Une circulaire d'application de ce troisième protocole a été signée le 3 mai 2012 : elle reprend, thématique par thématique, les différentes orientations à mettre en œuvre de façon très concrète. Pour ce faire, elle s'accompagne de 7 fiches techniques (accessibles au format pdf ci-dessous).
Le 14 mars 2022, un quatrième protocole a été signé par les deux ministères. Il défend et réaffirme quatre objectifs :
- La défense d’une offre artistique et culturelle pluridisciplinaire exigeante et de grande qualité qui garantisse l’accès et la participation de toutes les personnes placées sous main de justice, qu’elles soient adultes ou mineures, à ces pratiques, dans le respect des droits culturels.
- L’importance de la formation et de la professionnalisation des personnels, des intervenants et des bénéficiaires.
- La volonté de tisser des liens toujours plus étroits entre le dedans/dehors en encourageant l’inscription des bénéficiaires dans les dispositifs de droit commun et en leur donnant accès aux offres culturelles des territoires via une politique de conventionnements avec les collectivités territoriales et les acteurs locaux. Au niveau national, les grandes manifestations nationales lancées par le ministère de la Culture (Semaine de la Langue Française, Printemps des Poètes, Partir en Livre, Fête de la Musique, Passeur d'Images, Le mois du film documentaire, la Nuit des Musées, les Journées du Patrimoine, les Nuits de la lecture...) sont souvent déclinées en milieu pénitentiaire et contribuent à la valorisation vers l'extérieur des activités culturelles menées en milieu pénitentiaire. Par ailleurs, le protocole encourage la diffusion à l’extérieur auprès du grand public de productions artistiques réalisées en détention.
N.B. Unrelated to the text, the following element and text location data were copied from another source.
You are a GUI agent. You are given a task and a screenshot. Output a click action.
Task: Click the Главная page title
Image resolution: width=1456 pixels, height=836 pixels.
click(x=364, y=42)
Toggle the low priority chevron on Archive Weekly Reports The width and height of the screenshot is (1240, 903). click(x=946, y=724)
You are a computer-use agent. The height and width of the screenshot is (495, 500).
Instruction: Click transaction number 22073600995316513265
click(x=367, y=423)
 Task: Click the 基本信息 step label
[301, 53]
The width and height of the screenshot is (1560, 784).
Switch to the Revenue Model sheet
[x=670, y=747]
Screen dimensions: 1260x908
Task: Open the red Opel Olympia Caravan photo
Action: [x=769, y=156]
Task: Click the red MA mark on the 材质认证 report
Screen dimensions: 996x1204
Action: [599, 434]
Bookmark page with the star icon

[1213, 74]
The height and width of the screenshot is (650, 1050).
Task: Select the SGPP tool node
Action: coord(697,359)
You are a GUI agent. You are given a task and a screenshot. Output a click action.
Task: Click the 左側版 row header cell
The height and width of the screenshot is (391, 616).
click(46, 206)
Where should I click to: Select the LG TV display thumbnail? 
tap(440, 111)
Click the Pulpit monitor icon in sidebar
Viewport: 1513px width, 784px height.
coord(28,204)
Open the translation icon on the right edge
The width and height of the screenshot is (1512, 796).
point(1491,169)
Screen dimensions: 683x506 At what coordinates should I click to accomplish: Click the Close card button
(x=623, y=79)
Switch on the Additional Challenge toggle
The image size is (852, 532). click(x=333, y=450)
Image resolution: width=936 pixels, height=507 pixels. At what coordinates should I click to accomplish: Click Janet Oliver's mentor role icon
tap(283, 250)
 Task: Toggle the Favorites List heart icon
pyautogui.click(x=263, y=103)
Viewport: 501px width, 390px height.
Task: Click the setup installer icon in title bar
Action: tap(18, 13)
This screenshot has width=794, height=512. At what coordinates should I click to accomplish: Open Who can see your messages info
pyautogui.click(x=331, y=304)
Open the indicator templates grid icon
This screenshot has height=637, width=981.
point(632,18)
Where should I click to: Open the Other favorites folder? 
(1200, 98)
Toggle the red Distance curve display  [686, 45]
- Enfin, la nécessité d’équiper tous les établissements pénitentiaires d’espaces adaptés aux pratiques culturelles. Les projets de création et de rénovation devront ainsi prendre en compte l’aménagement de lieux de diffusion de films, de spectacles, et de salles adaptées aux activités culturelles. En imaginant des espaces de création artistique au sein même des prisons, l’objectif est d’atténuer les frontières entre l’intérieur et l’extérieur et, ainsi, de contribuer à une plus grande porosité entre la sphère pénitentiaire et la sphère culturelle.
Dans le prolongement de ce protocole, une nouvelle convention entre le ministère de la Culture et l’École nationale de l’administration pénitentiaire a été signée le 16 septembre 2022, et vient préciser les ambitions partagées sur les enjeux de formation des personnels pénitentiaires. Elle confirme notamment l’inclusion de la culture dans les programmes de formation de tous les personnels de l’administration pénitentiaire et dans leur vie professionnelle future. Cette démarche nationale est relayée en régions par des journées interprofessionnelles culture/justice organisées dans le cadre des conventions régionales culture/justice.